The following C++ code invokes a simple QML method several times:
for ( int i = 0; i < 100; i++ ) QMetaObject::invokeMethod( pRoot, "testMethod" );
The QML method in question is:
function testMethod() { idLoader.source = "Component.qml"; idLoader.source = ""; }
The Component.qml file simply contains a few items.
This causes the memory to increase, each time the code is executed.

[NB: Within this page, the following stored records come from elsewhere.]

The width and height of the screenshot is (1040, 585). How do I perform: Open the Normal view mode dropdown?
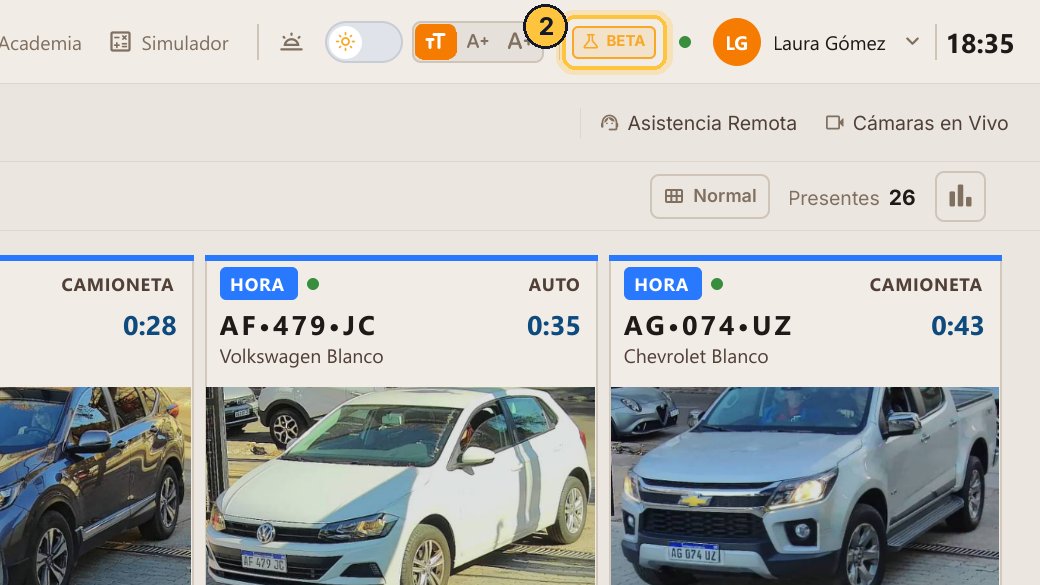[x=710, y=196]
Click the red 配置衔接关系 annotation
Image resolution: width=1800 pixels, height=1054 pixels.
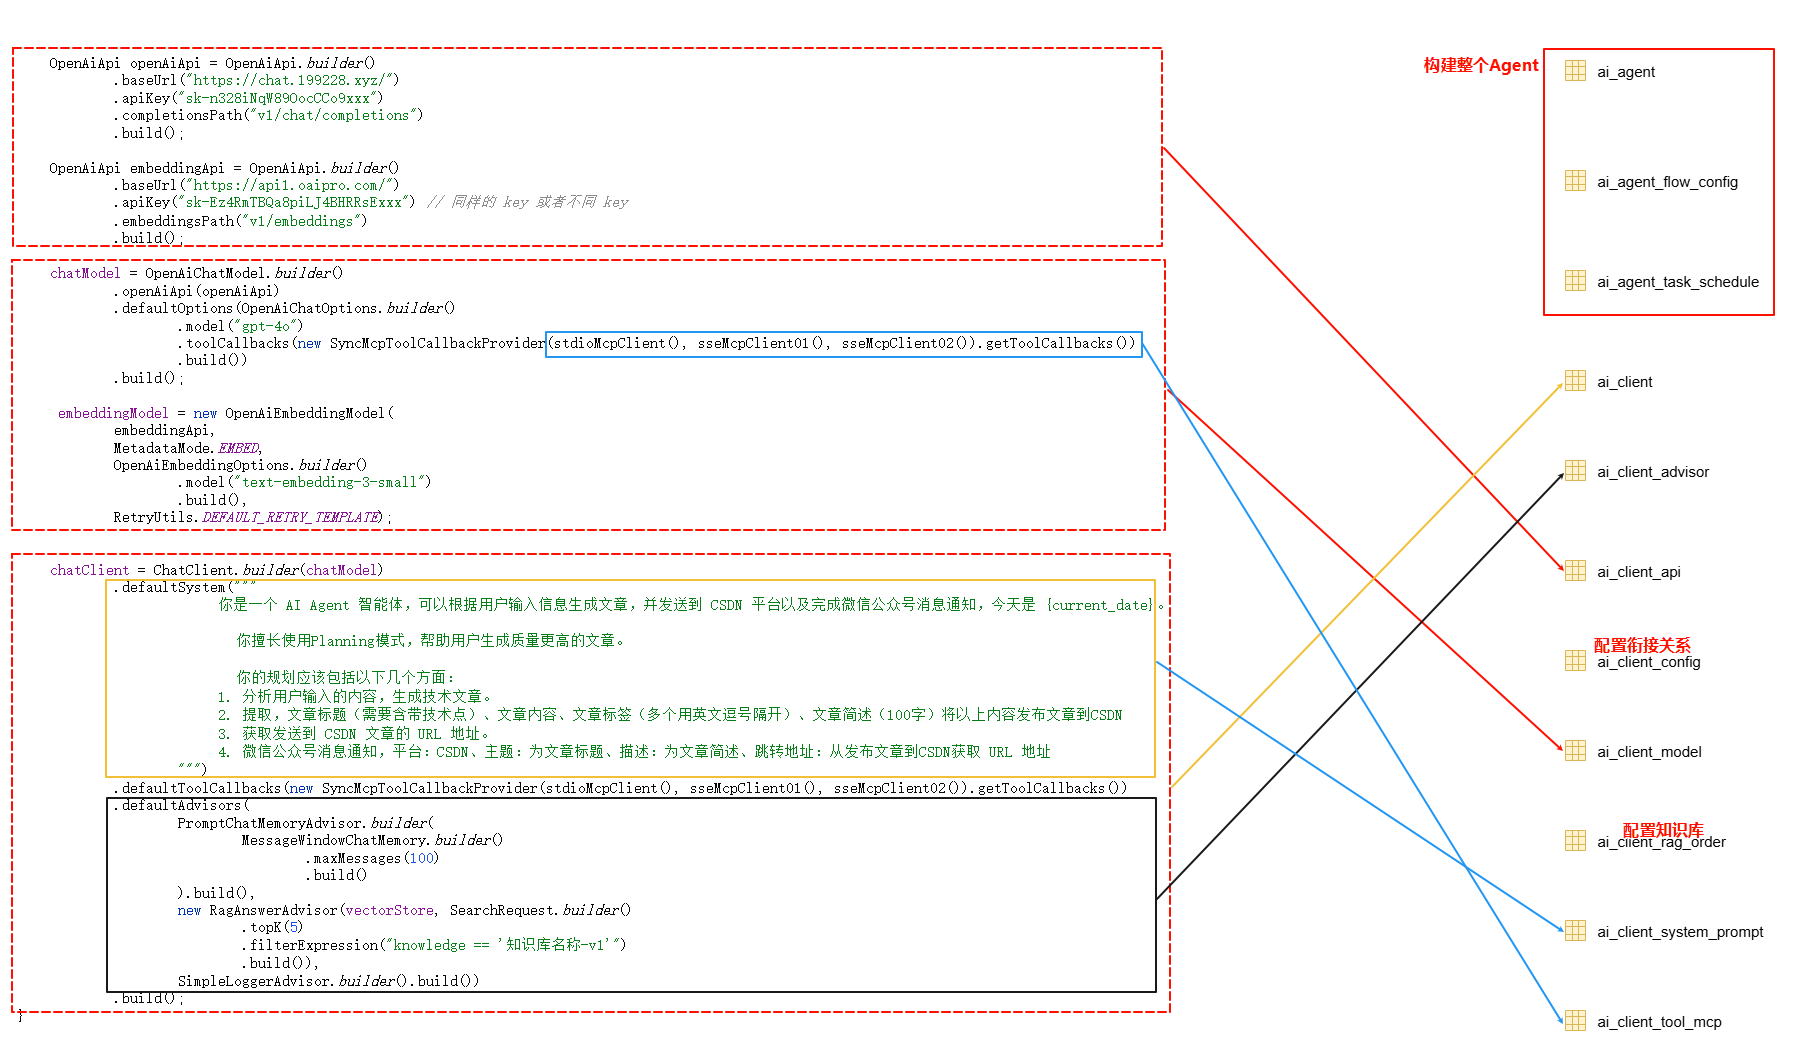[1641, 645]
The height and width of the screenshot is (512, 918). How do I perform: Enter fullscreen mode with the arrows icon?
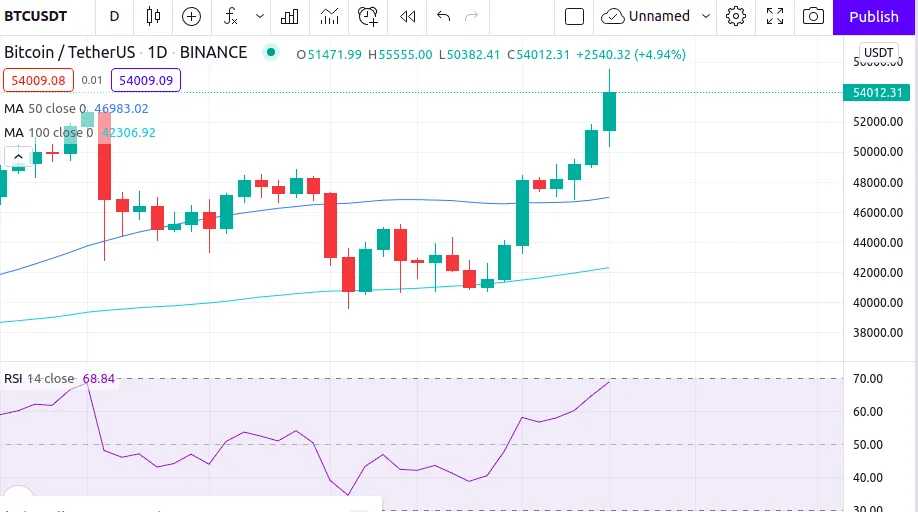[x=775, y=16]
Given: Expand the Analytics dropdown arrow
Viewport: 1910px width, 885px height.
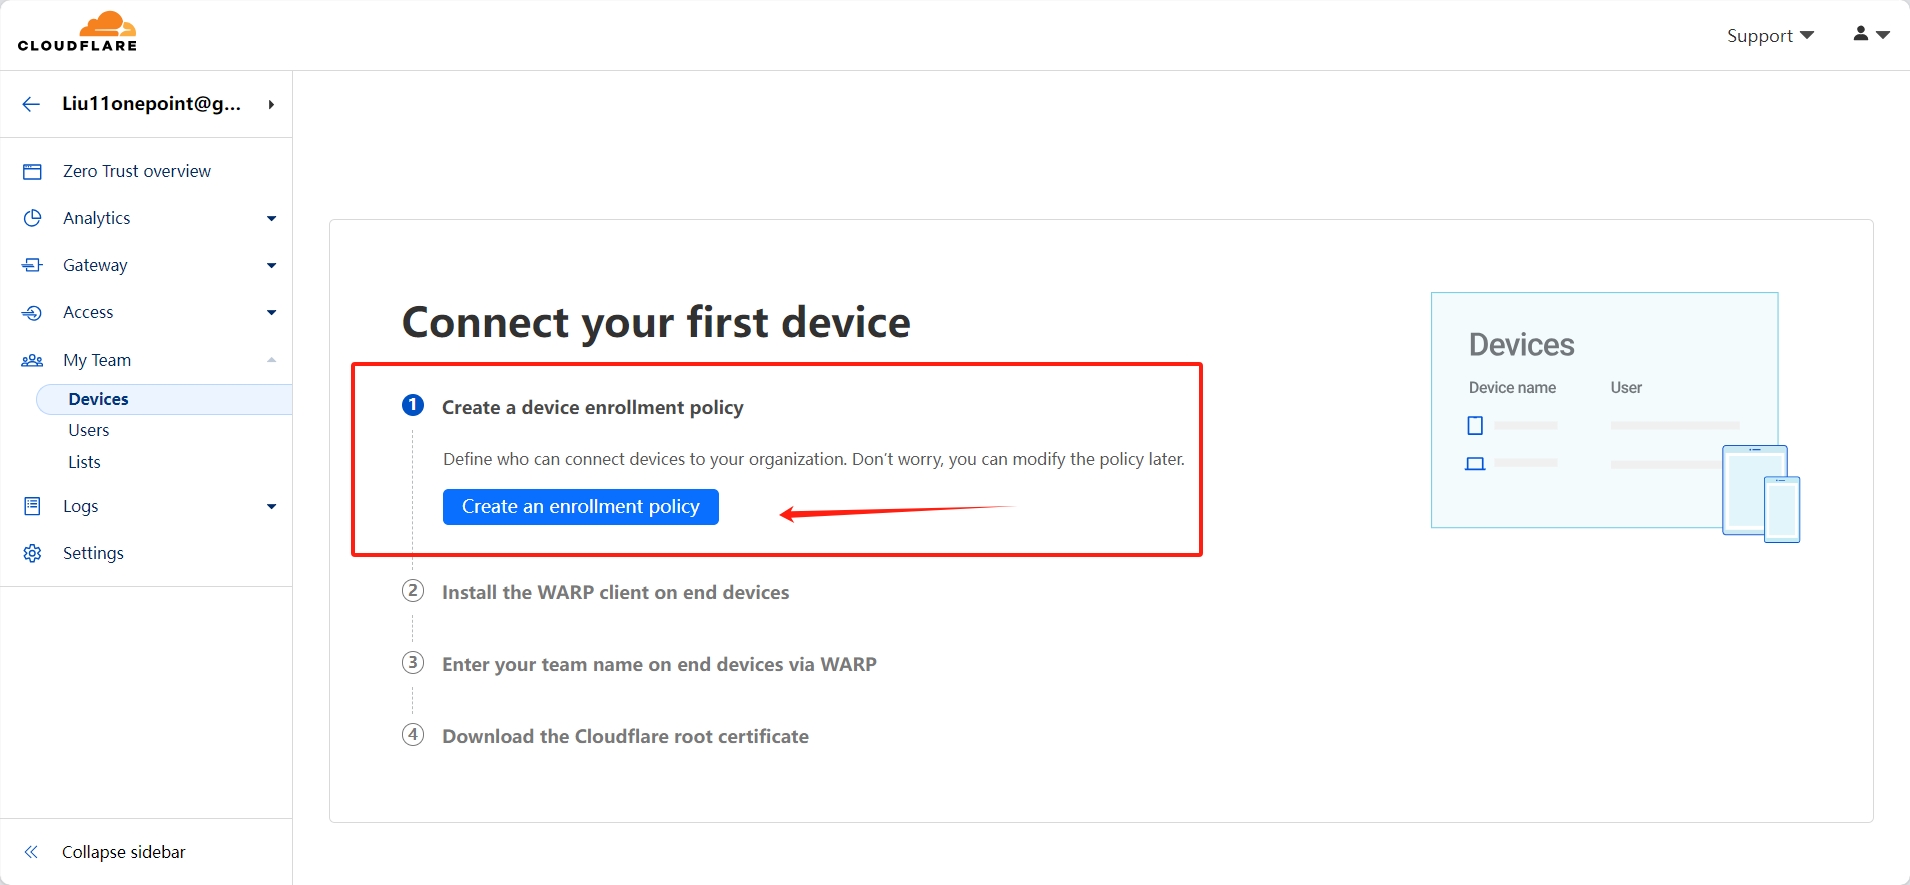Looking at the screenshot, I should click(271, 218).
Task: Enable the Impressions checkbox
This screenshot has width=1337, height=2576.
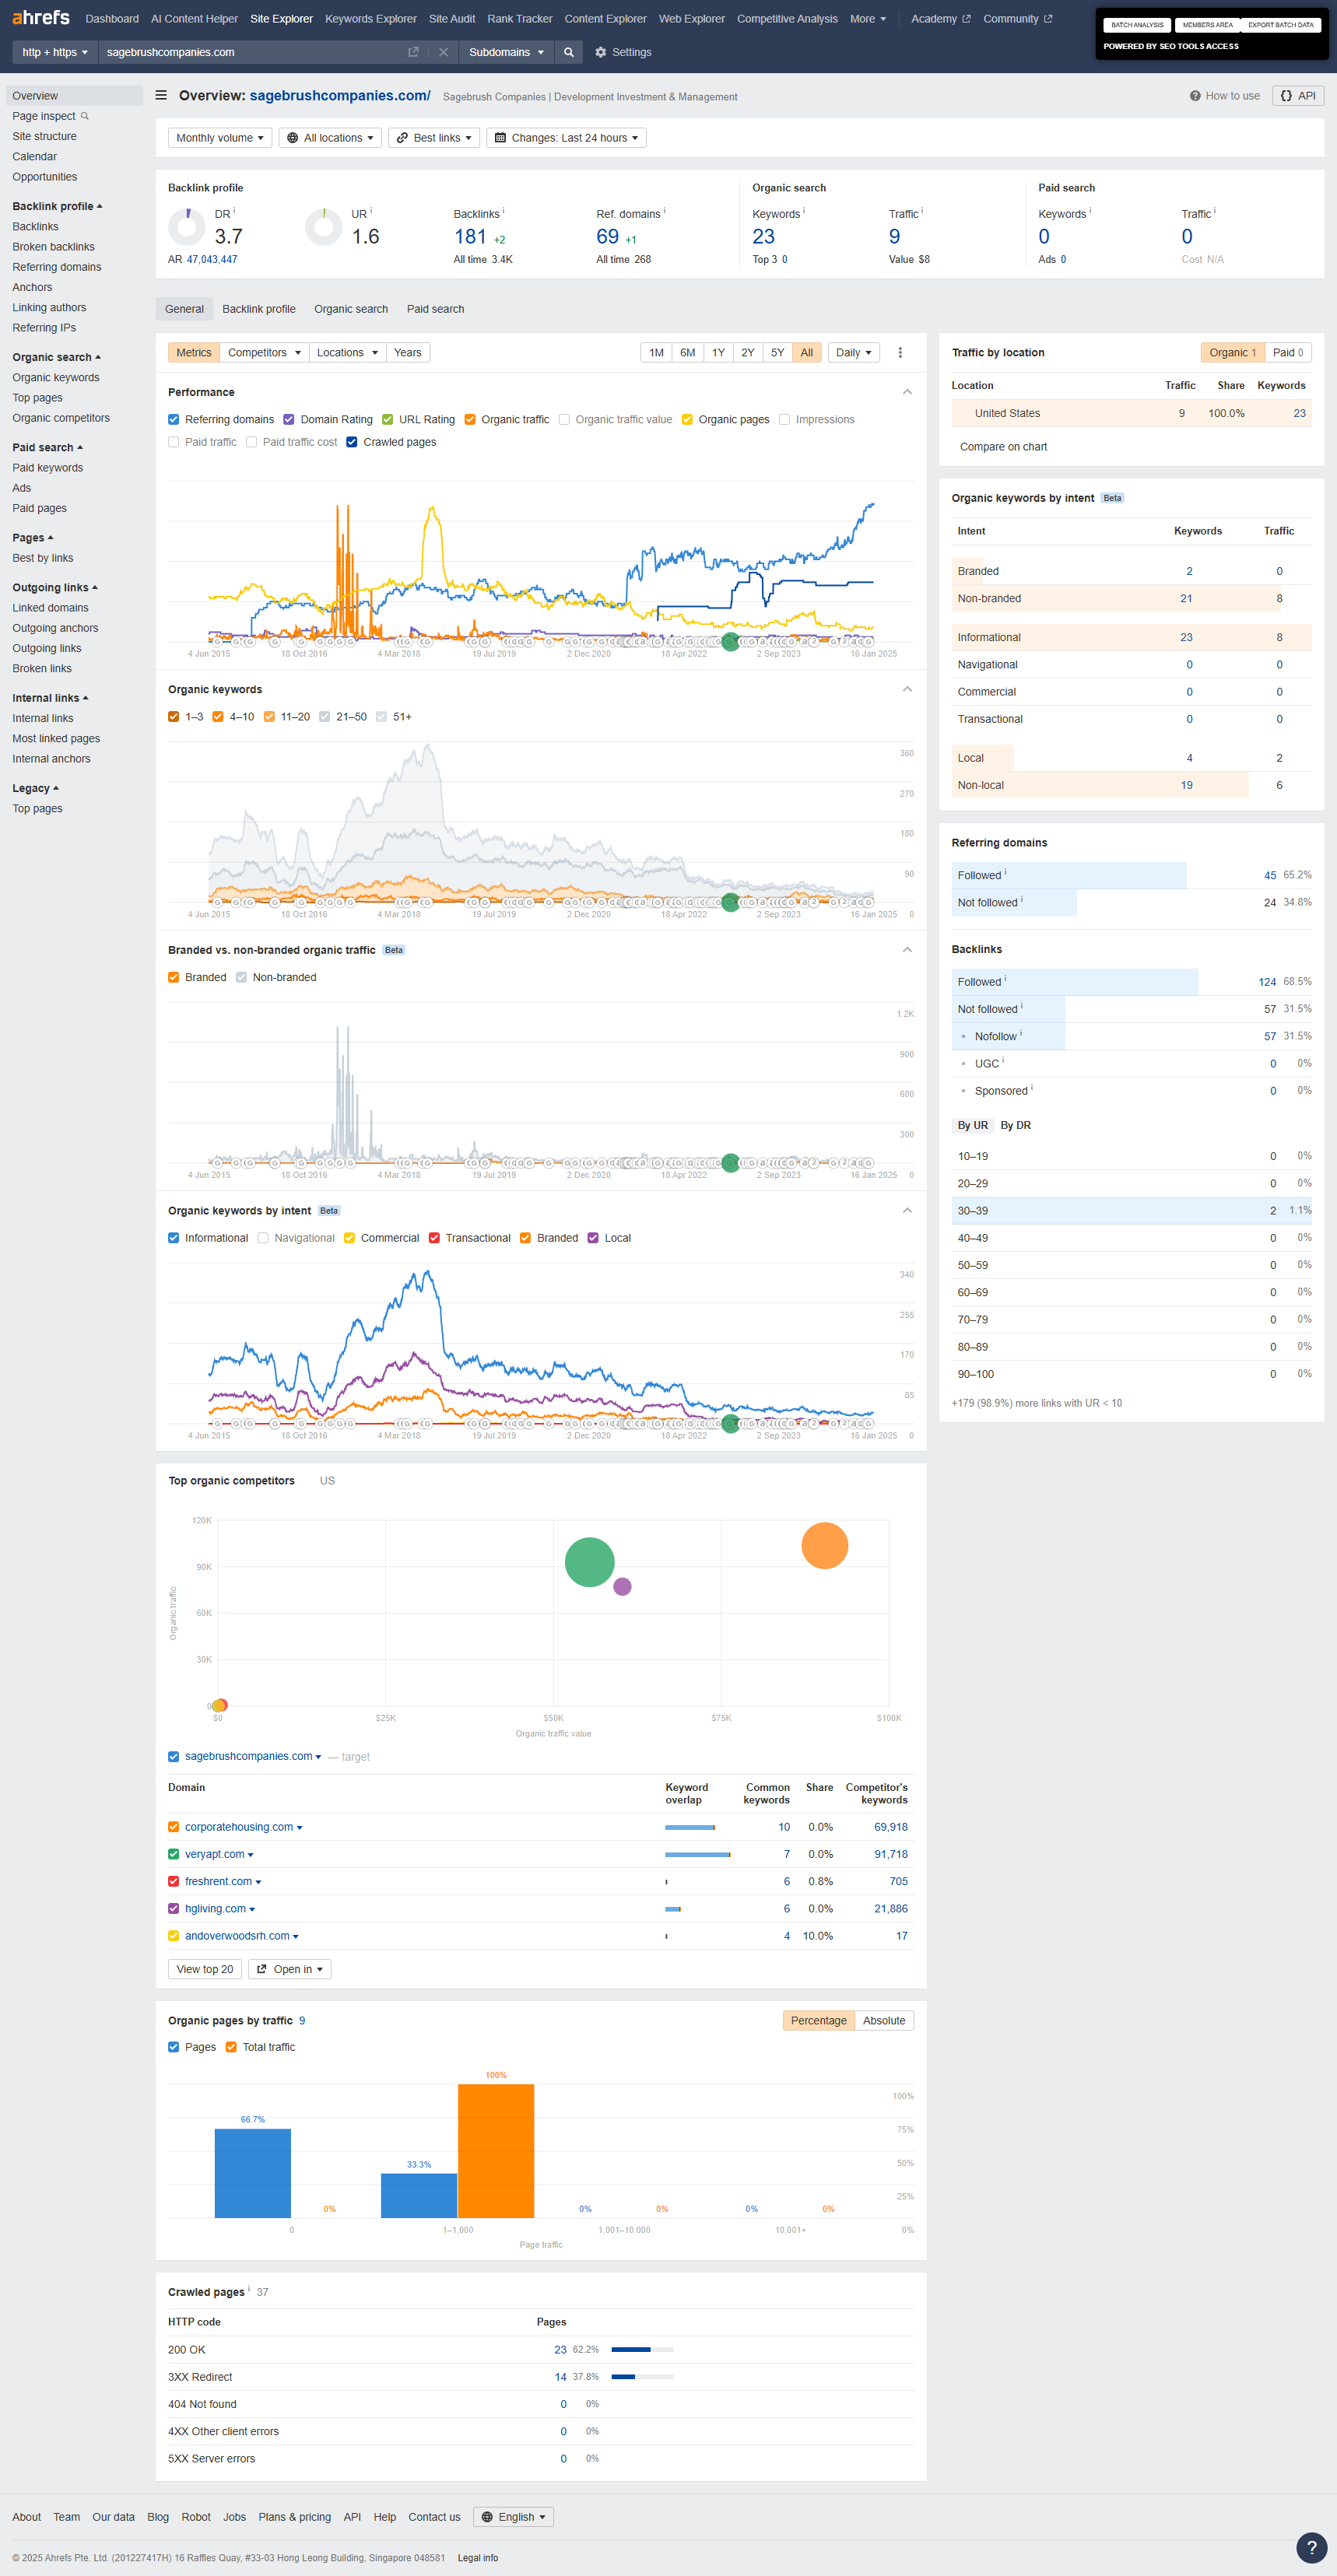Action: [x=785, y=420]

By simply changing the ConnectionType to Qt::QueuedConnection (Qt::AutoConnection is the default and the caller lives in the same thread so it uses a DirectConnection by default), the behavior is totally different: the memory increases at the first call, and then stays steady, no matter how many times I run the code below:
for ( int i = 0; i < 100; i++ ) QMetaObject::invokeMethod( pRoot, "testMethod", Qt::QueuedConnection );
This looks like a bug to me, or a race condition causing the JavaScript garbage collector to miss items...
So it seems that:
- Loading components dynamically from the C++ code leaks out;
- Loading them in QML but calling the methods using a DirectConnection leaks out as well.
Anyway, I will try to re-implement the loading algorithm in my application to use QML-side loading with QueuedConnection, and check whether the memory leak is indeed fixed.